To-do list>
**A)** Repeat, word for word, the part of the post on Harper's 1997 speech that opens with the words containing "Of our two legislative" and closes with "no ratification process.".
**B)** In the post on Harper's 1997 speech, in what year does Harper say a charter of rights was put into the Canadian constitution?

Given passage>
______________________________

Thursday, December 15, 2005

Harper's 1997 Speech

The complete text is here.

Some quotes you won't see in the Star:

Harper loves Canada: "Let's start up with a compliment. You're here from the second greatest nation on earth".

Poke fun at both Americans and Canadians: "It may not be true, but it's legendary that if you're like all Americans, you know almost nothing except for your own country. Which makes you probably knowledgeable about one more country than most Canadians."

Ohh yeah about language:"So it's basically an English-speaking country, just as English-speaking as, I would guess, the northern part of the United States."

Makes fun of Lawyers: "It's about a constitutional lawyer who dies and goes to heaven. There, he meets God and gets his questions answered about life. One of his questions is, ``God, will this problem between Quebec and the rest of Canada ever be resolved?'' And God thinks very deeply about this, as God is wont to do. God replies, "Yes, but not in my lifetime.'' I'm glad to see you weren't offended by that. I've had the odd religious person who's been offended. I always tell them, "Don't be offended. The joke can't be taken seriously theologically. It is, after all, about a lawyer who goes to heaven.''

Our system compared to US:"However, our executive is the Queen, who doesn't live here. Her representative is the Governor General, who is an appointed buddy of the Prime Minister.

Of our two legislative houses, the Senate, our upper house, is appointed, also by the Prime Minister, where he puts buddies, fundraisers and the like. So the Senate also is not very important in our political system.

And we have a Supreme Court, like yours, which, since we put a charter of rights in our constitution in 1982, is becoming increasingly arbitrary and important. It is also appointed by the Prime Minister. Unlike your Supreme Court, we have no ratification process.

So if you sort of remove three of the four elements, what you see is a system of checks and balances which quickly becomes a system that's described as unpaid checks and political imbalances."

______________________________

Supplied information>
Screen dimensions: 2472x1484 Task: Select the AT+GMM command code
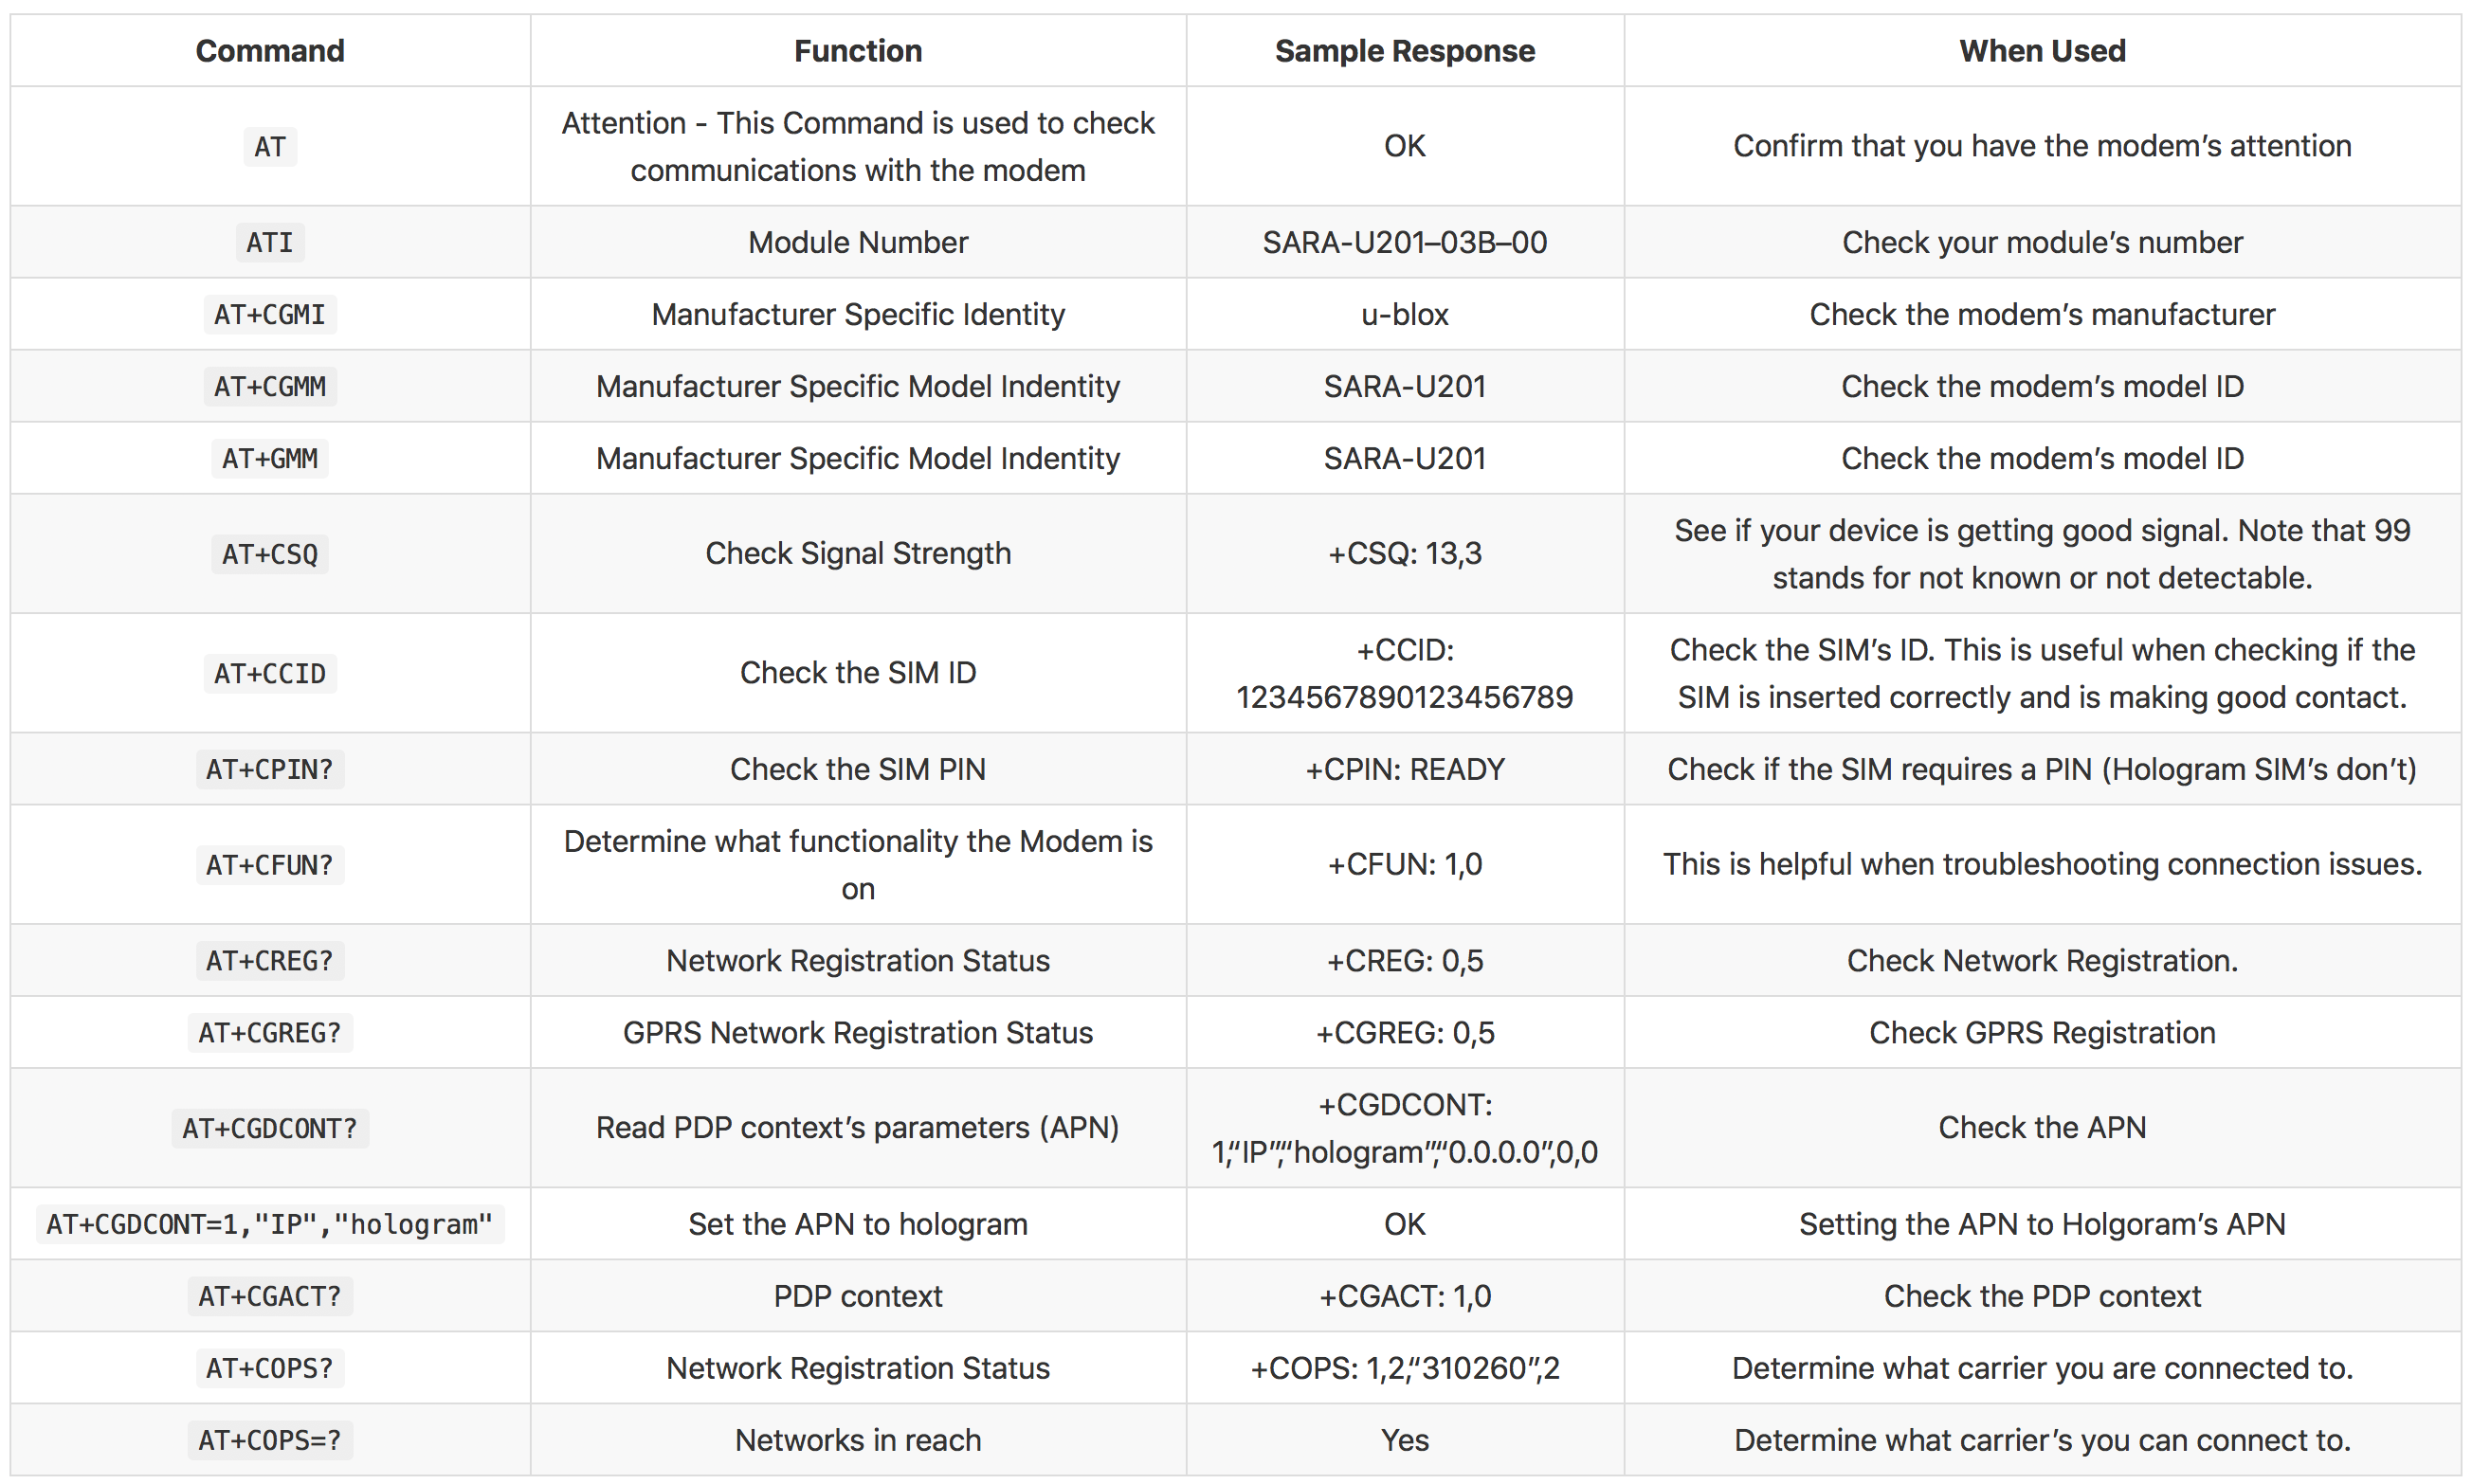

______________________________

Correct answers>
**A)**
Of our two legislative houses, the Senate, our upper house, is appointed, also by the Prime Minister, where he puts buddies, fundraisers and the like. So the Senate also is not very important in our political system.

And we have a Supreme Court, like yours, which, since we put a charter of rights in our constitution in 1982, is becoming increasingly arbitrary and important. It is also appointed by the Prime Minister. Unlike your Supreme Court, we have no ratification process.

**B)** 1982